The court also found the plaintiffs were entitled to judgment imposing a constructive trust on funds remaining with the nonprofit.
Left for trial were the issues of the lawyers’ liability for negligent or fraudulent misrepresentation, punitive damages and whether the lawyers should be denied the right to claim any fees.
The trial court denied summary judgment against Chesley, saying the factual issues for him differed from those of the other three attorneys and that there were genuine issues of material fact about his role in the disbursement of the settlement monies.
Appeals Court Reverses
On appeal, the Kentucky Court of Appeals reversed the partial summary judgment against Cunningham, Gallion and Mills and remanded the case for further proceedings.
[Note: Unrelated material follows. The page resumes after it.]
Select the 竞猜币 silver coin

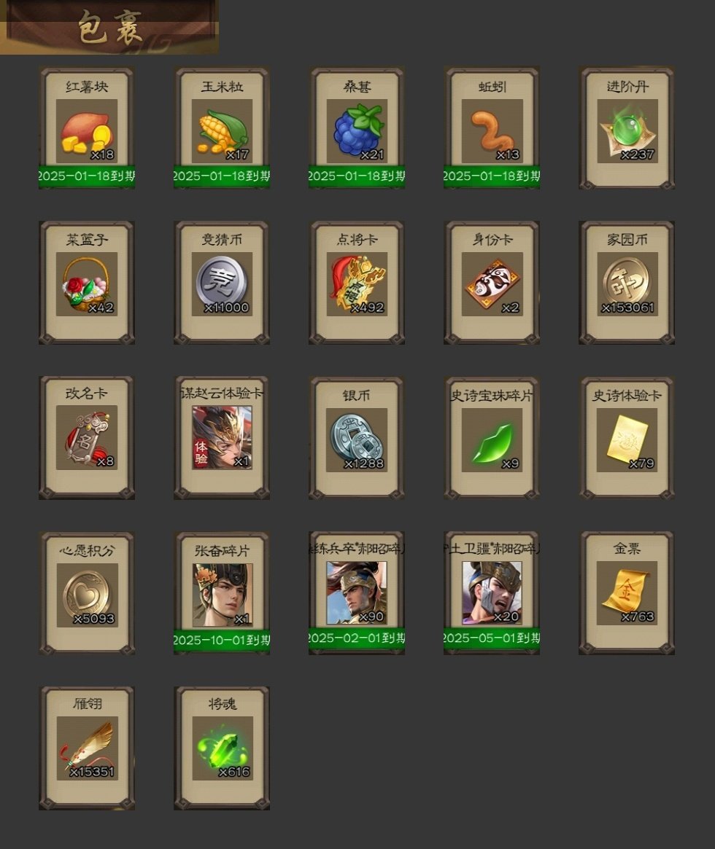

The appeals court also declined to review the denial of summary judgment against Chesley.
The plaintiffs appealed to the Kentucky Supreme Court.
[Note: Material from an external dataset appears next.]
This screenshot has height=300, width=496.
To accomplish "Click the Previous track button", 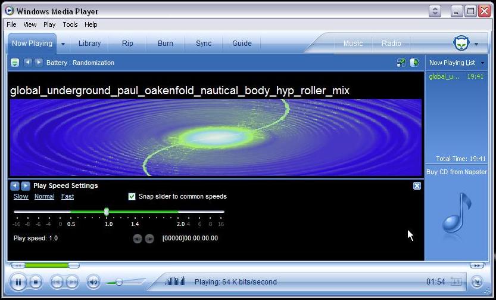I will pos(57,282).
The Supreme Court reversed the Court of Appeals’ reversal of summary judgment against Cunningham, Gallion and Mills on the issue of breach of fiduciary duty and reinstated summary judgment.
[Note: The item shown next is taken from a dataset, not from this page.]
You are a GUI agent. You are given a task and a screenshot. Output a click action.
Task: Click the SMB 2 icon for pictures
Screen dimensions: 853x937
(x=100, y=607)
On other appeals issues, the state high court said the imposition of joint and several liability against Cunningham, Gallion and Mills was proper and reversed the appeals court on that issue.
Chesley Ruling Not Appealable
In addition, the Supreme Court affirmed that the denial of summary judgment against Chesley was not appealable.
The high court also affirmed the Court of Appeals’ determination that the Boone County court properly refused a motion by the plaintiffs to remand the case to the Fayette County court.
Finally, the Supreme Court said the trial court erred in crediting Cunningham, Gallion and Mills with undocumented expenses claimed by Mills.
Criminal, Disciplinary Actions
Cunningham, Gallion, Mills and Chesley were all disbarred in Kentucky. Chesley retired earlier this year, reportedly as his home state of Ohio was contemplating disciplinary action in connection with the Kentucky case.
Cunningham and Gallion were convicted of federal charges of wire fraud, and Mills was acquitted. Cunningham and Gallion were ordered to repay the settlement amount in restitution and fines.
Justice Daniel J. Venters wrote the opinion. Concurring were Chief Justice John D. Minton and Justices Lisabeth Hughes Abramson, Michelle M. Keller, Mary C. Noble and Will T. Scott.
Justice Bill Cunningham did not participate in the case.
The plaintiffs are represented by Angela Margaret Ford in Lexington, Ky.
Cunningham and Gallion are represented by Andrew F. Regard of Regard Law Group in Lexington. Mills is represented by Calvin R. Fulkerson of Fulkerson, Kindel & Marrs in Lexington, James A. Shuffett in Lexington and John Christian Lewis.
Chesley is represented by Frank V. Benton IV in Newport, Ky., James M. Gary of Webber & Rose in Louisville, Ky., and Sheryl G. Snyder, Griffin T. Sumner and John K. Wells IV of Frost Brown Todd in Louisville.